BRO - Monetizing The Insurance Business Gives Truist Options But Also Brings Risk

Summary

  • Truist has chosen to sell a 20% stake in its insurance brokerage business to Stone Capital Partners for $1.95B.
  • The transaction values the insurance brokerage business at $14.75B, or about 17x trailing EBITDA and 27.4x trailing P/E, a good price relative to the business's status and relative performance.
  • Management must execute well on capital redeployment, as diluting ownership in an attractive, growing business sets a higher bar for reinvestment.
  • Truist shares continue to look undervalued.

Where there’s smoke, there’s usually fire, and while rumors of proposed transactions can be just that (rumors), Truist ( TFC ) has in fact chosen to monetize a minority stake in its large insurance brokerage operations (Truist Insurance Holdings, or TIH) by selling 20% and warrants for another 3.75% to Stone Point Capital for $1.95B in a transaction that values the entire operation at $14.75B.

Truist got a good price, particularly for a minority stake, and management deserves credit for that. The question, though, is what Truist will do this fresh pile of capital. While parking the money in securities makes sense for now, a failure to deploy the capital effectively will ultimately mean this deal is dilutive, and the market’s initial response to the deal does reflect some of that concern and skepticism.

The Deal

Truist announced on February 16 that it reached an agreement to sell 20% of TIH to Stone Point Capital, a private equity group, for $1.95B in cash. The deal also includes warrants for another 3.75% of TIH at identical terms. The deal includes a 6.5-year lock-up with an interesting twist at the end – at the end of the lock-up SPC has the right to request the sale or IPO of TIH and if Truist declines, they’re obliged to buy back the stake at market prices.

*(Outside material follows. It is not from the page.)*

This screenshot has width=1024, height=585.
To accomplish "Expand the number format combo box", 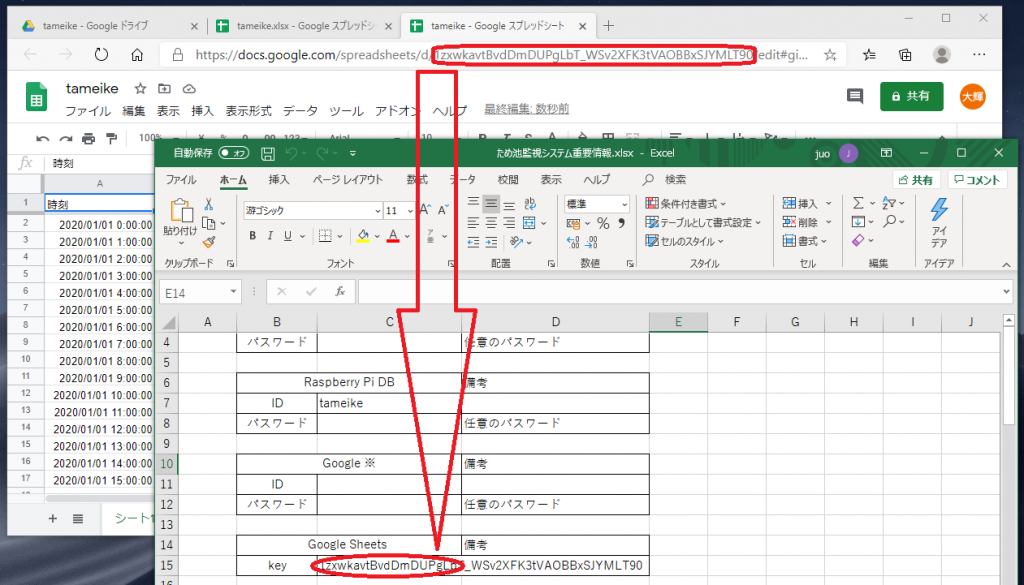I will (x=626, y=203).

This transaction values TIH at $14.75B, which is a healthy if not generous valuation. This enterprise value works out to a trailing EV/EBITD of 17.2x against a group valuation of 17.7x and a trailing P/E of 27.4x versus a group multiple around 25.3x. More on this in a moment.

The Business

TIH is the sixth-largest insurance brokerage and the seventh-largest in the world, with the company just behind Brown & Brown ( BRO ). Insurance brokers work as valuable go-betweens for the insurance industry, working with companies to assess their insurance needs and then going to insurance companies to get the needed coverage. Brokerages are paid for their expertise in assessing the necessary coverage (and in many cases effectively designing complex programs) and insurance companies are generally willing to give better quotes to brokerages, as it is more cost-effective to serve these large, sophisticated customers.

TIH has unusually large exposure to wholesale brokerage, a category of the market that covers various specialty lines including excess and surplus. Customer needs within wholesale tend to be more idiosyncratic and this has been a faster-growing part of the brokerage world. Close to 60% of TIH’s business is categorized as wholesale, with only Brown & Brown coming even close to such a high weighting (35%), while Aon ( AON ) and Marsh & McClennan ( MMC ) do very little here.

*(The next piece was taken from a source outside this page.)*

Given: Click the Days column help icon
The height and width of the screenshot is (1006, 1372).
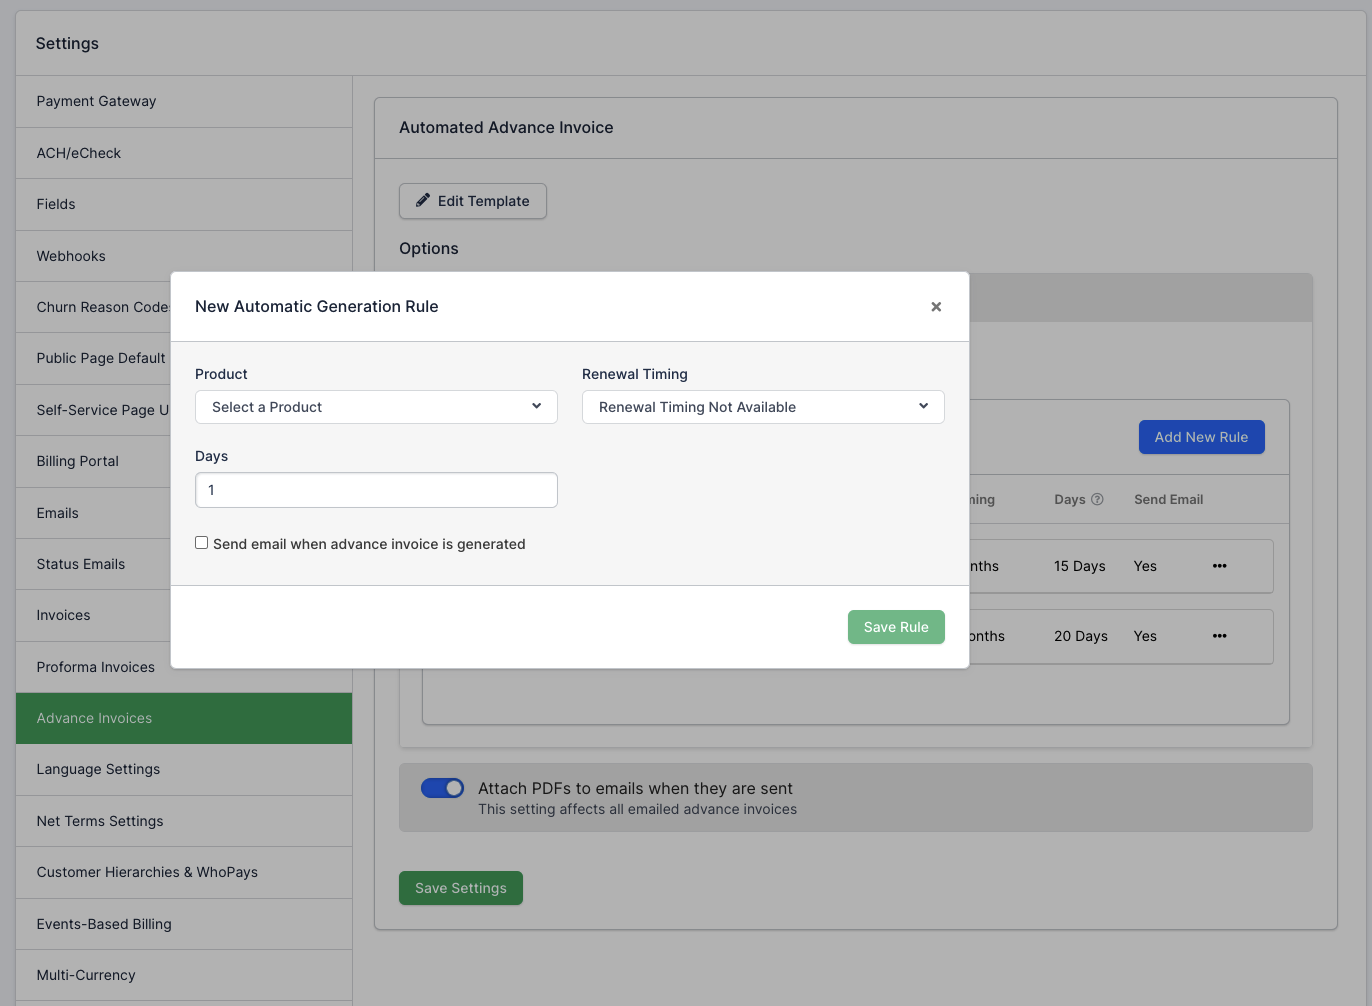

Truist has built this business through serial M&A over the years, and that’s not at all uncommon within the brokerage space.

Relative to its peers, TIH has usually kept up with growth, but lagged a bit in margin terms. For 2022, TIH grew revenue at an organic rate in excess of 7%, in line with Brown & Brown and Marsh & McClennan, below Arthur J. Gallagher ( AJG ) (at close to 10%), and above AON (6%), and Willis Towers Watson ( WTW ). This past year was actually one of the weaker ones on a relative basis, as TIH had consistently been outgrowing all of its peers, helped in part I believe by the growth in demand for specialty insurance.

On the margin side, TIH isn’t as much of a standout. EBITDA margin of about 28% in 2022 was well below the 30%-plus margins of AON, AJG, and BRO, though above MMC and WTW. This has actually been a stable pattern for years, with AON, AJG, and BRO consistently earning higher margins, which I attribute in part to business mix.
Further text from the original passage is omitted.